Rui Costa – O GSI está sendo mudado. Quase 100% dele será renovado para ter uma oxigenação, para botar pessoas com maior treinamento, com maior capacidade de ação e de reação. Temos que garantir um padrão de treinamento que permita proteger os três Palácios, símbolos das três instituições do Brasil.
O Globo – O slogan do governo fala em união. Como o presidente pacificará o país?
Rui Costa – Com trabalho. Acho que é trabalhando com seriedade, com transparência, fazendo entregas, fazendo o país crescer e gerar emprego. Acho que traremos uma parte considerável daqueles que não votaram no Lula. Voltaremos a ter planejamento de infraestrutura nesse país, executando ações, obras, estradas, portos e aeroportos.

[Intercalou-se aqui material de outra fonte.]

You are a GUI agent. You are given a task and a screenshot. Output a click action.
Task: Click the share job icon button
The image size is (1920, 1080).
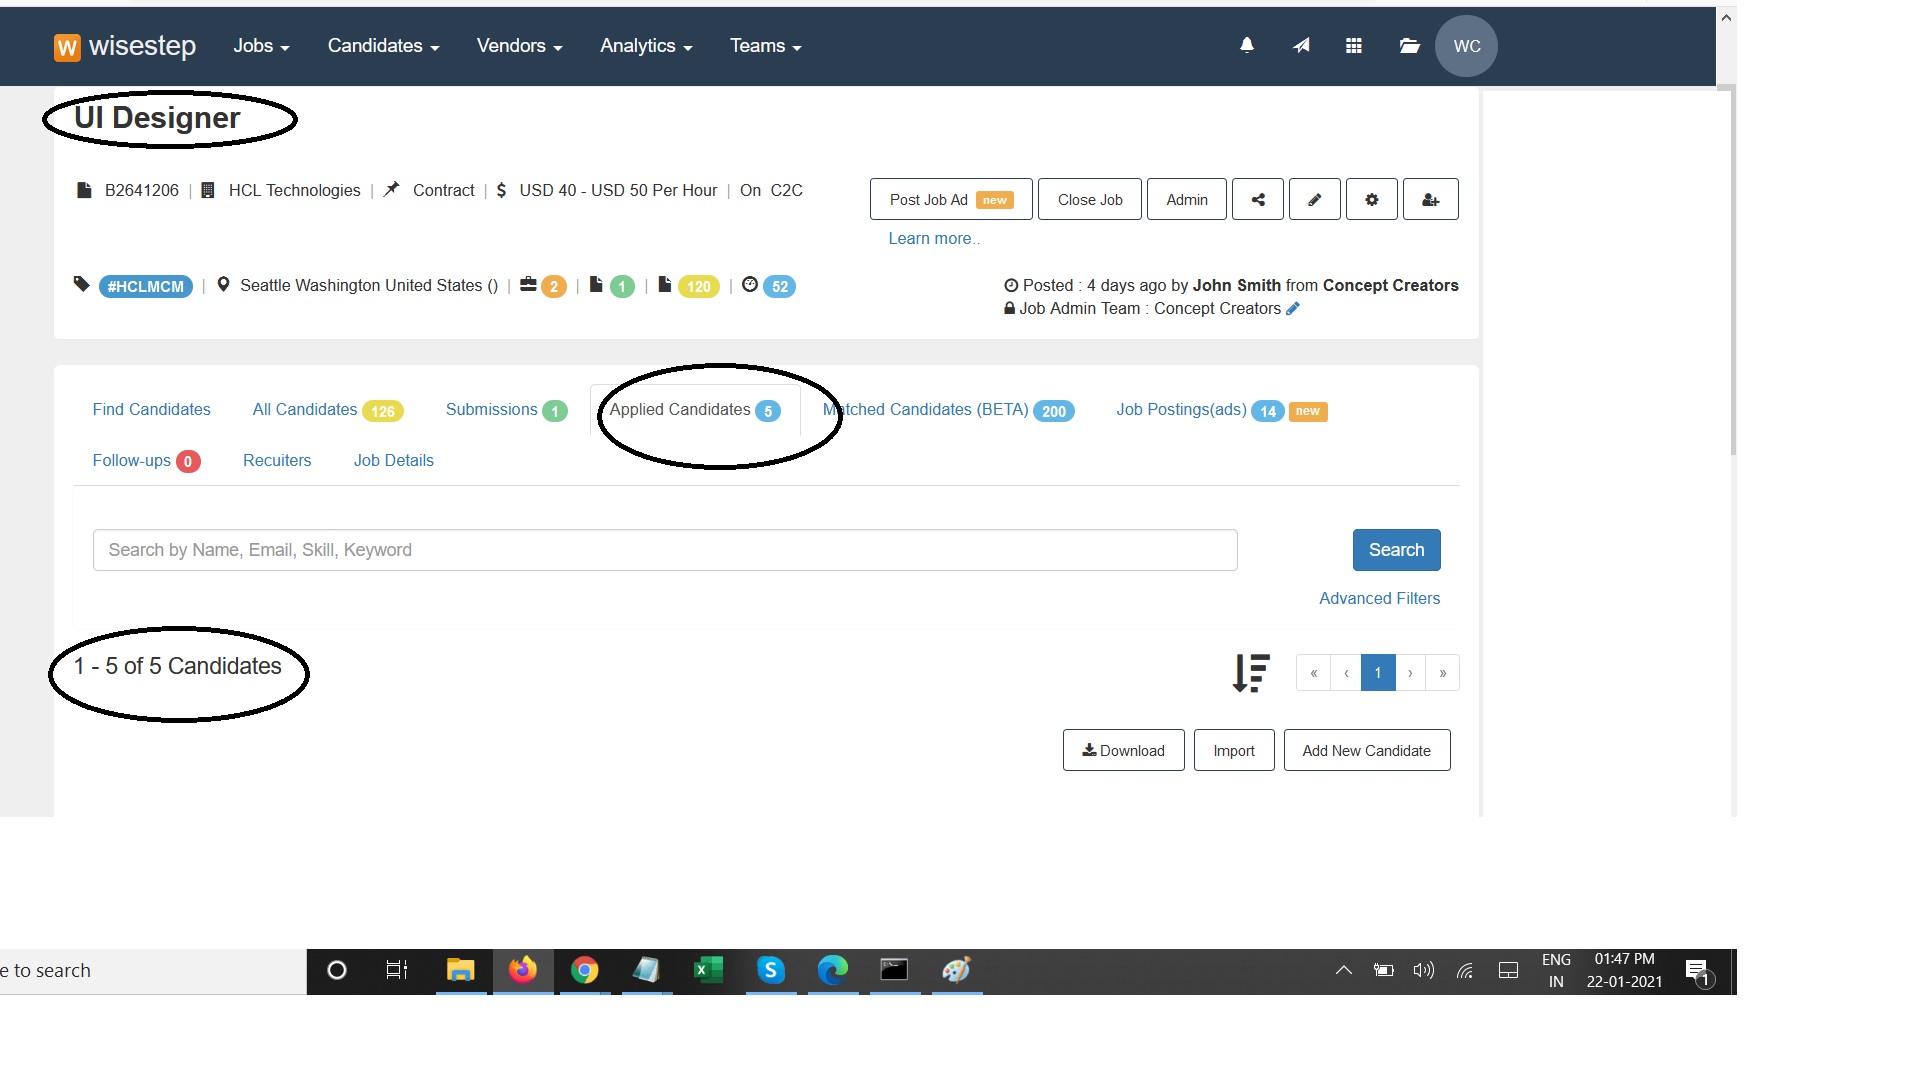pos(1258,199)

As pessoas vão ver isso acontecer. Paralisou-se tudo. A sensação é que passou quatro anos sem governo. O país vai voltar a ter governo.
O Globo – Qual é a prioridade do governo nas próximas semanas?
Rui Costa – Temos pontos mais essenciais e críticos para resolver ainda em janeiro. Um exemplo é a revisão completa no cadastro dos beneficiários do Bolsa Família, para que quem receba sejam de fato aqueles que precisam. As ações prioritárias são as voltadas para a ação social, combate à fome, garantia de uma renda mínima para os que de fato precisam e garantir a busca ativa. Prioridade absoluta é também o Minha Casa, Minha Vida. No dia 20, o presidente já vai estar na Bahia fazendo inauguração e, por incrível que pareça, simultaneamente vai inaugurar mais de 4 mil unidades no Brasil. É simbólico e vamos retomar muitas obras na área da educação.
O Globo – A Casa Civil definiu um cronograma para preencher cargos do segundo escalão até o fim deste mês. Como será feita a acomodação política nessas nomeações?
Rui Costa – O que foi dito para todos os ministros é que eles busquem garantir a diversidade na composição dos seus ministérios. A diversidade passa pelo gênero, pela raça e pela diversidade da política. Tem que ser um governo de unidade. Não de caixinhas fechadas dentro daquela força política. A minha atribuição é a de checar se a pessoa tem impedimento legal para ser nomeada, se alguém é sócio de alguma empresa, se tem alguma condenação ou alguma questão que impeça de atender àquele cargo público.
O Globo – Como funcionou esse filtro no caso da ministra Daniela Carneiro (Turismo), suspeita de ter relação com milicianos, e do ministro Waldez Goés (Integração), condenado pelo STJ por peculato?
Rui Costa – Se o processo, seja de quem for, está em instâncias que ainda não impedem a pessoa de assumir o cargo, não estará impedido. No caso da ministra do Turismo, não temos elemento, absolutamente nenhum, além de fotos de campanha. Se estabelecermos fotos de campanha ou apoio como impedimento para assumir cargo público, talvez reste pouco político que possa assumir qualquer função. Quantas vezes eu estava numa cidade e chega alguém para tirar uma foto comigo, aí depois eu fico sabendo que aquela pessoa tinha envolvimento com coisa errada. Não é assim que funciona uma campanha política. Ouvi várias pessoas sobre isso. Não tem ninguém que sustente que a ministra ou o marido dela tenha relação orgânica com qualquer grupo miliciano.
O Globo – E no caso do Waldez, em que houve condenação pelo STJ?
Rui Costa – Sou defensor da absoluta legalidade. Waldez tem uma decisão judicial que lhe permite ocupar cargo público. Não cabe a nós ficar nos debruçando sobre os aspectos jurídicos. A não ser que a gente queira condenar as pessoas antes do processo transitar nas suas várias instâncias. Do ponto de vista do nosso governo, o presidente foi muito claro com os ministros de que não permitirá e não aceitará nenhuma conduta que não guarde relação com transparência, seriedade e honestidade nas atribuições de cada ministério.